Why not turn over management of the PDS to women Self-Help Groups? Why not use ex-servicemen's cooperatives and civil society organisations to run the PDS in large parts of north India. I think we need to do some out of the box thinking because the problem, as I said, is acute in the north Indian States and not so much in the south Indian States. Of course, there is room for efficiency. I am not denying the fact. But if you look at the coverage, if you look at the number of Fair Price Shops in Tamil Nadu, Kerala, Karnataka and Andhra Pradesh, there is no comparison with the penetration of the PDS in Uttar Pradesh, Bihar, Madhya Pradesh and Jharkhand, where a bulk of the poor people live. This is my first request to the hon. Minister.
Secondly, while I entirely agree with the hon. Member Shrimati Brinda Karat that this APL and BPL distinction -- although it started off as a distinction between the poorer States and the richer States -- has introduced an invidious distinction amongst the poor. The solution that has been offered by a large number of people, which is a universal food subsidy, will impose on the procurement system an obligation that it is simply not going to be able to handle. I think what we have to recognise is -- I hope the hon. Minister will enlighten us tomorrow -- suppose, we in our concern for the poor which all of us have, do, in fact, make the transition to the ideal solution of a universal food subsidy system, what are the procurement implications for this and whether the institutions that we have today, which have been designed in a completely different economic environment are equipped to handle these implications. I thought the direction of reform is decentralised procurement. I thought the direction of reform is community grain banks. I thought the direction of reform is to build food security system not guaranteed by the State necessarily but managed by local communities themselves. I have seen large parts in south India; I have seen in Tamil Nadu; I have seen in Andhra, certainly, where in very large parts of the State grain banks are run by Self-Help Groups, by community organisations at the local level. If this is possible, I think, then we are making the transition from a high cost bureaucracy intensive system of procurement and distribution -- Shri Sharad Joshi referred to it -- to a low cost decentralised community-oriented management. I am not advocating food stamps. I do not believe in food stamps. But I do also believe that the current model of procurement and current model of distribution that we have, which gave India the Green Revolution, which made India self-sufficient in foodgrains in the 60s and 70s has pretty much run its course and you need an alternative paradigm. If we accept the recommendation that Shrimati Karat has made of universal food subsidy, without recognising the need for specialised interventions, it will impose upon the State a requirement for procurement which in my view is simply not possible with the existing capacity of the State.

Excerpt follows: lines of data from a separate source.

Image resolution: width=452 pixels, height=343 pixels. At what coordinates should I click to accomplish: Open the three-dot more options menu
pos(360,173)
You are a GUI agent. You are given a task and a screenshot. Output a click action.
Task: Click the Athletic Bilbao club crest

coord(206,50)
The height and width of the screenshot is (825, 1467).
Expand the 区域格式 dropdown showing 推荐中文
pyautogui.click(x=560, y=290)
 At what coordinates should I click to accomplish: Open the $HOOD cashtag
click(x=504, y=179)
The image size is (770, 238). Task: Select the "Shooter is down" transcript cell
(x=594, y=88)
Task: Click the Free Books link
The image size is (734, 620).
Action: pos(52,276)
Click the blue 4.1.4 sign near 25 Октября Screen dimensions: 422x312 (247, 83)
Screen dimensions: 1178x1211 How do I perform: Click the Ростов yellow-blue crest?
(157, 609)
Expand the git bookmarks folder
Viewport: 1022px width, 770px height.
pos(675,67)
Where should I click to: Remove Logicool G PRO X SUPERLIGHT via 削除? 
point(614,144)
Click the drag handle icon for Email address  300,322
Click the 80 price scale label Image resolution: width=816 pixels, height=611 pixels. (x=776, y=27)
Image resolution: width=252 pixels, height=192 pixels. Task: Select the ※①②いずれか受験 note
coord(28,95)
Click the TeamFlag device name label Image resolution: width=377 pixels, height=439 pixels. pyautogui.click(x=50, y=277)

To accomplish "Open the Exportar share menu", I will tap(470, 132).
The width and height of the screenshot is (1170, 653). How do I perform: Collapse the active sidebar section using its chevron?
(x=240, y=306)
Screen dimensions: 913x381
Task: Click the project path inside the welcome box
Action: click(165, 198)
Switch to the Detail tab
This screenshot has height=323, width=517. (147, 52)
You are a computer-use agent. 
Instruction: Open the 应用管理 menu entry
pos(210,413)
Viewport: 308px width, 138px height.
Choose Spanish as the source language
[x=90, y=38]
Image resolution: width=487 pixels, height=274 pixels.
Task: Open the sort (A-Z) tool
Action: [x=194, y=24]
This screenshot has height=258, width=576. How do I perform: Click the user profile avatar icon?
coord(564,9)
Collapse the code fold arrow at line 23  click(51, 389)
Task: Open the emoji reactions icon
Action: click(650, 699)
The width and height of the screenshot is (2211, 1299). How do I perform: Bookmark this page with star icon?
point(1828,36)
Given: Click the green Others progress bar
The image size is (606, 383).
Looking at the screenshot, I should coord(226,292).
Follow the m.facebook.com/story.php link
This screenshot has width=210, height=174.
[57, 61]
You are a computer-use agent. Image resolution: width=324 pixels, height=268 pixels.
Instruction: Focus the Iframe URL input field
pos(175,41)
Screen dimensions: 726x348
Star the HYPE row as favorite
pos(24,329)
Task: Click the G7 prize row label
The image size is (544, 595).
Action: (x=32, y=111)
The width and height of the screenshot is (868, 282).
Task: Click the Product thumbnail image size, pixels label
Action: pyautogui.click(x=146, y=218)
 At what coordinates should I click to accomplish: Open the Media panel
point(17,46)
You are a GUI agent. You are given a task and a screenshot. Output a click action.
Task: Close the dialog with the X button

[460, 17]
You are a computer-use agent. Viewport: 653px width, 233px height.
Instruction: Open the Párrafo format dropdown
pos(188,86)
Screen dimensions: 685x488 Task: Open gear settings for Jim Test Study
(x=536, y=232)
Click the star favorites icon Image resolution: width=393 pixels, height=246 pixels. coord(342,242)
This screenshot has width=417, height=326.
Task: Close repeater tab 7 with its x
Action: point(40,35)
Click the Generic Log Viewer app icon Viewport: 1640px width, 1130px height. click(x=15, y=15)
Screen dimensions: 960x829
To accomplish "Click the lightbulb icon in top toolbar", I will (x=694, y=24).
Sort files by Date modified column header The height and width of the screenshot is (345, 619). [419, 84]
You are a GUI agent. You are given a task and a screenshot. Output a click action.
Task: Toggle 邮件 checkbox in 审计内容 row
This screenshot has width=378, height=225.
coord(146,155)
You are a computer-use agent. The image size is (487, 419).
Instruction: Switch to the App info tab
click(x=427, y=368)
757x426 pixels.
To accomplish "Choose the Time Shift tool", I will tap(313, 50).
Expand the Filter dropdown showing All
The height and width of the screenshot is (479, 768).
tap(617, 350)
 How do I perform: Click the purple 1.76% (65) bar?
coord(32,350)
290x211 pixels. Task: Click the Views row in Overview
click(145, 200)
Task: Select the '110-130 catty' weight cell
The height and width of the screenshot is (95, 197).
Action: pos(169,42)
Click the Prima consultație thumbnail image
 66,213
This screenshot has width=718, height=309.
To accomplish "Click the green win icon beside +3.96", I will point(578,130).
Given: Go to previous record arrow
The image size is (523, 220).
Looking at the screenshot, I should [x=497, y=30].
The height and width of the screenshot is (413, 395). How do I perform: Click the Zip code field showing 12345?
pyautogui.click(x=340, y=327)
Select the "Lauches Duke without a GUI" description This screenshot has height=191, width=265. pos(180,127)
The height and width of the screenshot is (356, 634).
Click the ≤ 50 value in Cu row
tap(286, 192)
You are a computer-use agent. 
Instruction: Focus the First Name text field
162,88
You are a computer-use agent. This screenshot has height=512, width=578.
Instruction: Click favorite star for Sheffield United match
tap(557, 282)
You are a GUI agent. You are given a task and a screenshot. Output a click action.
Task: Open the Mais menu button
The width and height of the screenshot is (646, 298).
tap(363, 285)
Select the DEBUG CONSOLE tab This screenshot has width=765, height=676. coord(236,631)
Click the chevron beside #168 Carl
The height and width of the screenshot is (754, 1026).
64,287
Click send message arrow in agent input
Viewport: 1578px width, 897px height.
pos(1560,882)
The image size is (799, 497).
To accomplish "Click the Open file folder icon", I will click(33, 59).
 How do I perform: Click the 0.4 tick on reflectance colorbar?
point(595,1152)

Finally, all evaluations done in the Planning Commission, and I myself have participated in some of these evaluations, have come to the conclusion that the PDS is the most cost ineffective mode of poverty alleviation. If you look at wage employment programmes, if you look at the ICDS type of programmes, if you look at all other programmes, they have a far greater impact on social development and human development than the PDS. The PDS is simply not a cost effective instrument for poverty alleviation. This is not a World Bank study, this is not a WTO study, this is a study done by responsible economists who have no ideological access to grind like the allegation that is often made against people like me. I know Comrade Mukherjee is looking at me and laughing. (Interruptions). I am now being attacked both from the left and the right, maybe the Left and the Right, so to speak. (Interruptions). I do want to say that....(Interruptions). I am not even responding to my friend Shri Arun Shourie. The point is let us not look at the PDS as a poverty alleviation device. The PDS is a system of delivering food security, nutrition security which is valid for large sections of the people. I think we have diagnosed the problem very well, but at the end of three-and-a-half hours, we do not have a workable solution. Thank you.